El Brujo susurra, chilla, reprende, encanta, ríe y se mueve como un poseso bufón medieval, genial a veces, pero más próximo a Chiquito de la Calzada en otras menos. Y lo hace a través de un torrente de palabras, terminadas o sin terminar, que, en principio, ni siquiera eran escuchadas por una parte del público, confirmando los pequeños problemas de sonido avanzados en el mini ensayo del martes. «¡No se oye nada!», gritaron un par de espectadores al inicio de la representación, a lo que El Brujo, grandioso ocurrente, salvó el incidente elevando la voz, y, más tarde, diciendo «¡se oye pero no se entiende!», que, en realidad, iba referido a las frases en griego, sobre todo, y, en menor medida en arameo, latín y copto que se pronuncian en pasajes del montaje.
El Evangelio de El Brujo, perdón, de San Juan, es Rafael Álvarez en estado puro, retocado con personajes y situaciones del momento (Obama, la financiación autonómica, Ágata Ruiz de la Prada, o la clase política española) a los que se les saca el jugo de la sátira y el humor.

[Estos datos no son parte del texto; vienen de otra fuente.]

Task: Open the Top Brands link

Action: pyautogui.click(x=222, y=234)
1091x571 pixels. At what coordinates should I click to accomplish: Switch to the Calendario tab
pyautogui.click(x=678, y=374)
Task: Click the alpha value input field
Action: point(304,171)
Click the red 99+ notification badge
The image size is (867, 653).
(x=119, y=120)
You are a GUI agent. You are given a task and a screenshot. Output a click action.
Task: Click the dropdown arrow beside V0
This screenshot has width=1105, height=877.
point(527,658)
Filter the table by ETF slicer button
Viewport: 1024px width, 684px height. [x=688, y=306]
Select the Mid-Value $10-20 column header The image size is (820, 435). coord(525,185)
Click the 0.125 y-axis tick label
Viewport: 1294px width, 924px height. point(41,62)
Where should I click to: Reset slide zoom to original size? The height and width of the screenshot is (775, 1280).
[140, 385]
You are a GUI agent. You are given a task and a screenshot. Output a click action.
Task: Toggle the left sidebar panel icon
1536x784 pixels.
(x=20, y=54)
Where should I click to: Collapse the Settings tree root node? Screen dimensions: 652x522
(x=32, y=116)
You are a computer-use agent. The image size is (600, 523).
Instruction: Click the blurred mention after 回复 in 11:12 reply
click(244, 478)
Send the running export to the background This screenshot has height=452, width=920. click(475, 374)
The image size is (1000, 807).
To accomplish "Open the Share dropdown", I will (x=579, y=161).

De vez en cuando, El Brujo se pone anormalmente serio y suelta una frase lapidaria para hablar de las acciones más criticables del cristianismo a lo largo de su historia o de la corta visión del ser humano a la hora de desentrañar los símbolos. El cordobés, escoltado sólo por cuatro músicos que generan un ambiente acorde a lo que se pretende crear, se mueve de la escena y la orchestra como si estuviera en un estudio de la productora Globomedia o de un teatro cerrado. En realidad, aunque suena a pecado, nunca mejor dicho, se puede aseverar que el Teatro Romano es un invisible escenario para 'El Evangelio de San Juan' según El Brujo. Si no existiera, casi no se notaría.
La sucesión de gags y chistes, especialmente intensa en la primera parte de la obra, deja al público con una probable sonrisa cada veinte segundos pero también con un aturdimiento argumental de no saber qué hilo textual seguir. Es, por momentos, el caos de la comedia sin frenos... sin ser comedia, ni mucho menos.
«En el Principio fue el Verbo», arranca el Evangelio de San Juan. El Brujo, seguidor del satírico Darío Fo, es el principio, el intervalo, el final y el más allá. Su maestría es innegable, pero el Club de la Comedia no siempre atrae.